Lynn Stephen, Mentor
Anthropology

Edwin Vega, McNair Scholar

Lynn Stephen is professor and chair of the Department of Anthropology at the University of Oregon. She is the author of four books including Zapotec Women (University of Texas Press,1991); Hear My Testimony: María Teresa Tula, Human Rights Activist of El Salvador (South End Press, 1994); Women and Social Movements in Latin America: Power From Below (University of Texas Press, 1997); and Zapata Lives!: Histories and Cultural Politics in Southern Mexico (University of California Press, 2002). She is the co-editor with James Dow of Class, Politics, and Popular Religion in Mexico and Central America (American Anthropological Association, 1990) and with Matt Gutmann, Felix Matos Rodríguez, and Pat Zavella of Perspectives on Las Américas: A Reader in Culture, History, and Representation (Blackwell, 2002). Lynn Stephen’s research focuses on gender, ethnicity, political economy, social movements, migration, human rights, and nationalism in Latin America.

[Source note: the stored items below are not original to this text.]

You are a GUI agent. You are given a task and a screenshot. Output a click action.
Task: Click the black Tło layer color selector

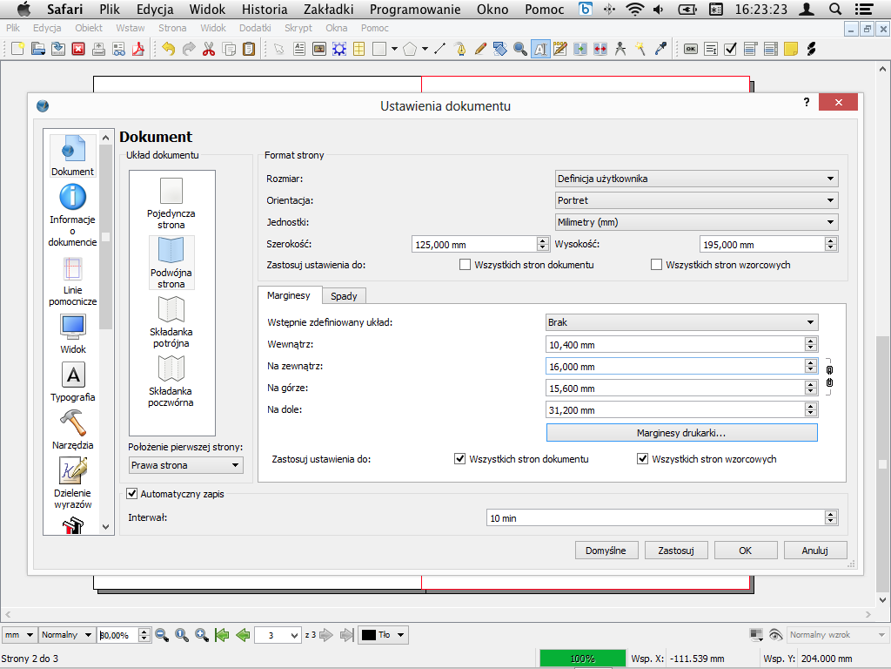[383, 635]
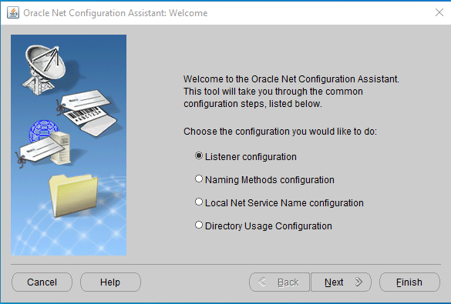Go to the Next wizard step
Screen dimensions: 451x304
coord(341,282)
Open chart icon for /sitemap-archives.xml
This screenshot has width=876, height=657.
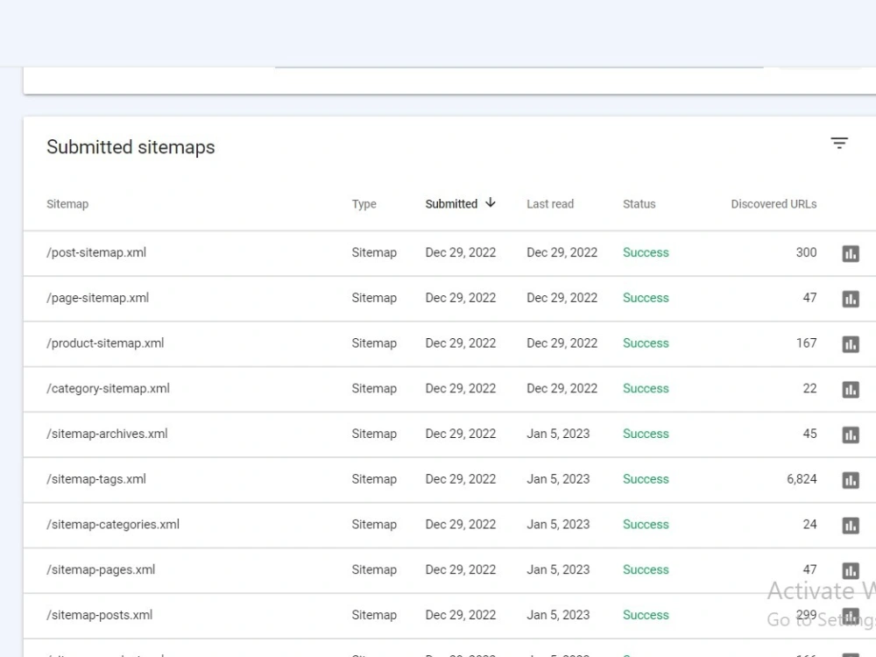(851, 434)
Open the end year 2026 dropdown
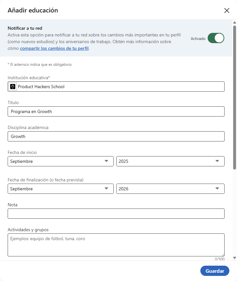 pos(170,189)
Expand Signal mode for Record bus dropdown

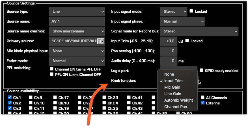tap(199, 31)
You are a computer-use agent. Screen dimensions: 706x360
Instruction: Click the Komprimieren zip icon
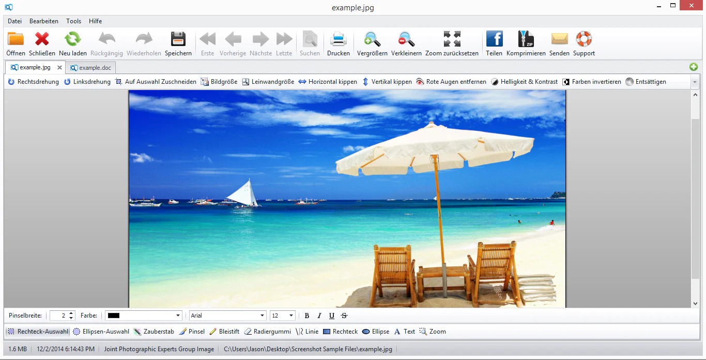[526, 39]
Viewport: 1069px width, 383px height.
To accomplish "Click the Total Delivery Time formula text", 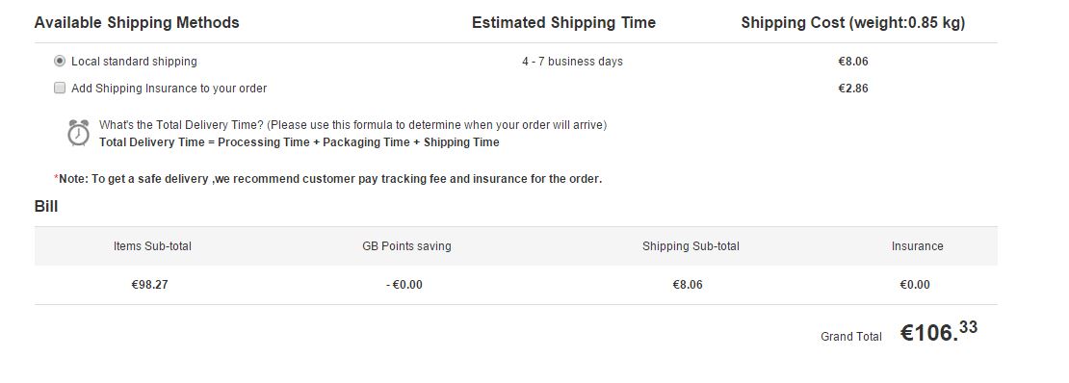I will point(300,142).
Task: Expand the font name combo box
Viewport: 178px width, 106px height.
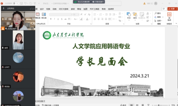Action: [x=61, y=15]
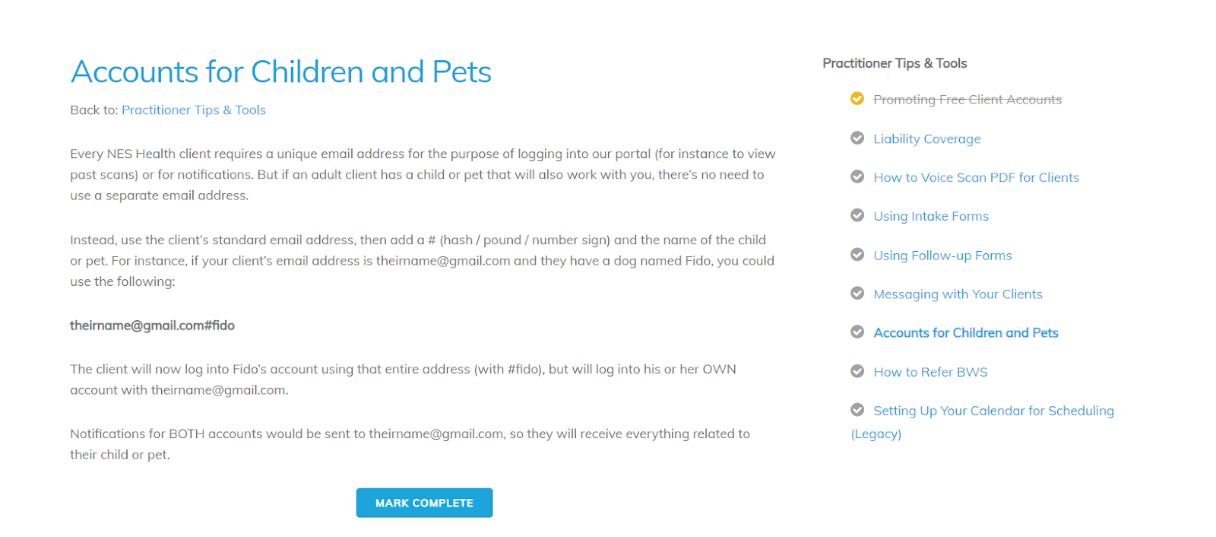Click the check icon beside Accounts for Children and Pets
The width and height of the screenshot is (1216, 537).
[857, 332]
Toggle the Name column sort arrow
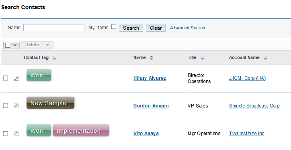The image size is (291, 150). pyautogui.click(x=152, y=58)
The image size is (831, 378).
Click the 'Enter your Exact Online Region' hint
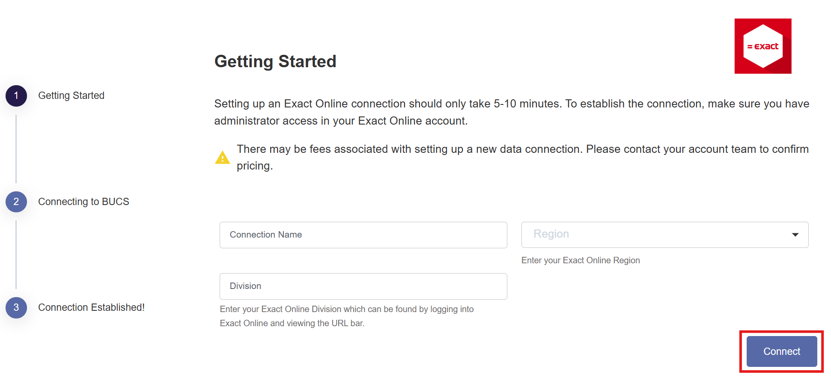(580, 260)
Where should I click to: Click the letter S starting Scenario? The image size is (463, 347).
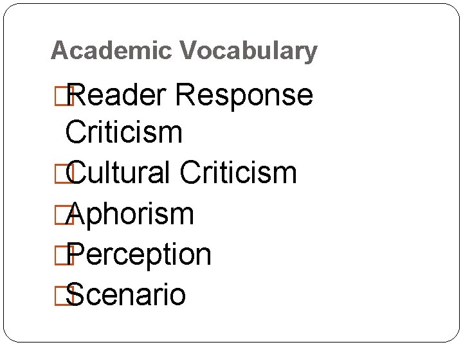pyautogui.click(x=75, y=294)
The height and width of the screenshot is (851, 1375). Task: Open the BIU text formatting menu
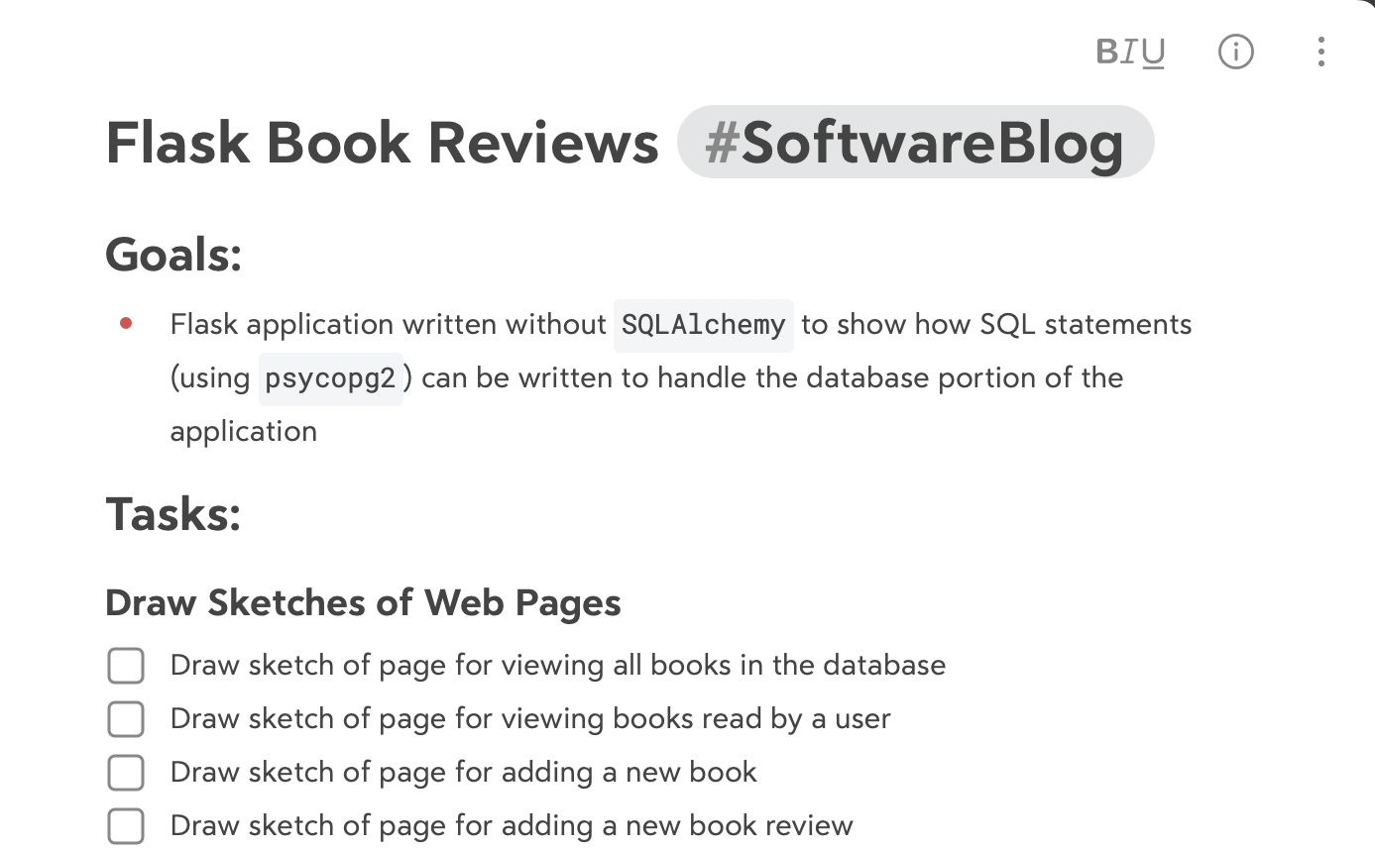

Her current project explores how two populations of indigenous Mexican migrants are using their multi-layered identities and bi-national labor and living experiences to organize for economic and political change in two contexts: (a) migrants who have gone from the Mixtec region of Oaxaca to live in the state of Oregon to work in commercial agriculture and are involved in a struggle for unionization and farmworker rights and (b) migrants who lived in northern Mexico, California, and Oregon and have returned to the Zapotec community of Teotitlán, Oaxaca to form weaving cooperatives in an attempt to bypass local merchant control of the textile industry in order to gain political space in their community and enter the global economy.